WHAT YOU HAVE TO DO:
Extract exactly and only the lines from the one containing "Viewport: 640px width, 482px" through the end of the entries below. Pictures should not appear in the copy.

================

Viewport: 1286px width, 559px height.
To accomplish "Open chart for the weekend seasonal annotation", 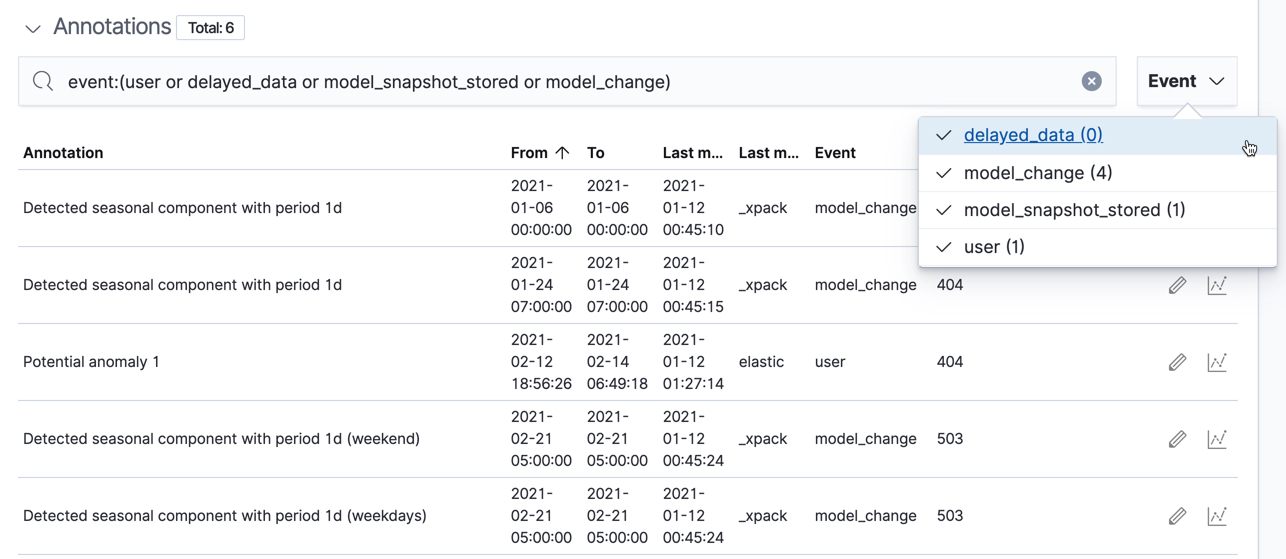I will (1217, 439).
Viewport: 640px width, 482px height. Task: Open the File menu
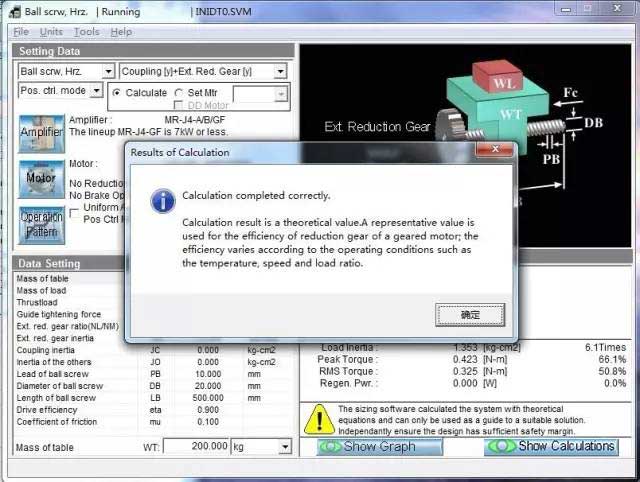click(x=21, y=32)
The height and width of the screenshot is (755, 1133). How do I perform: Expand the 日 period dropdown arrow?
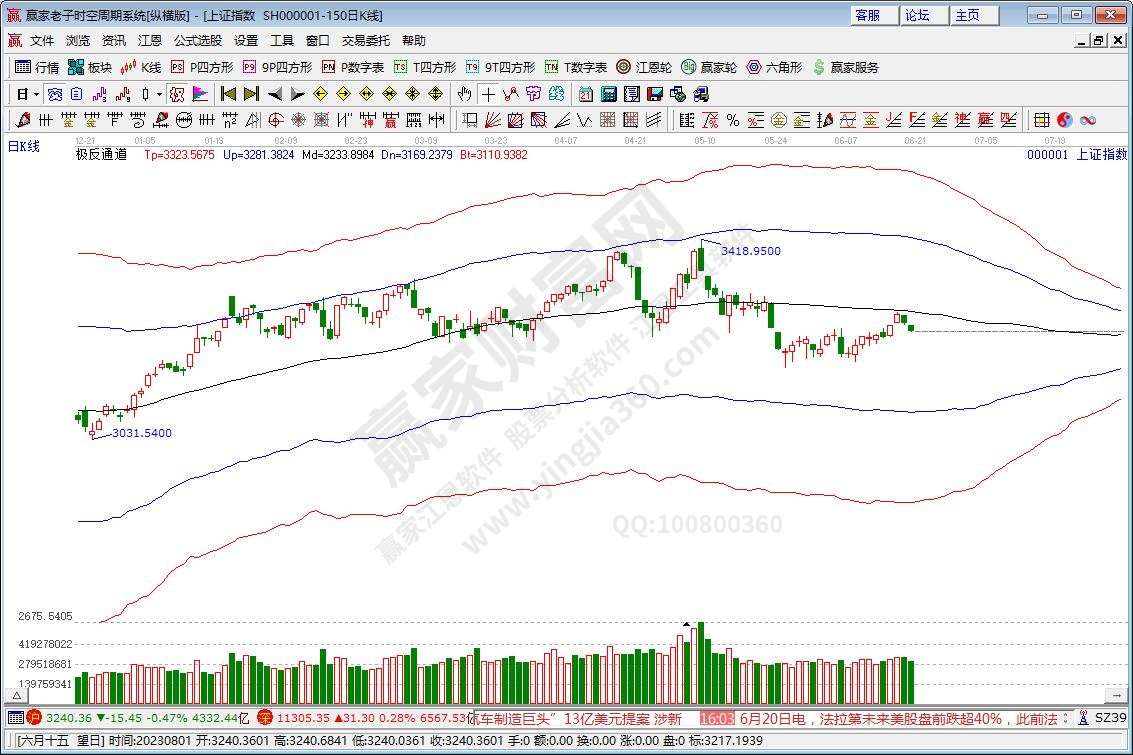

================

TASK SOLUTION:
Viewport: 640px width, 482px height. Task: Open the File menu
click(x=21, y=32)
The height and width of the screenshot is (755, 1133). How do I perform: Expand the 日 period dropdown arrow?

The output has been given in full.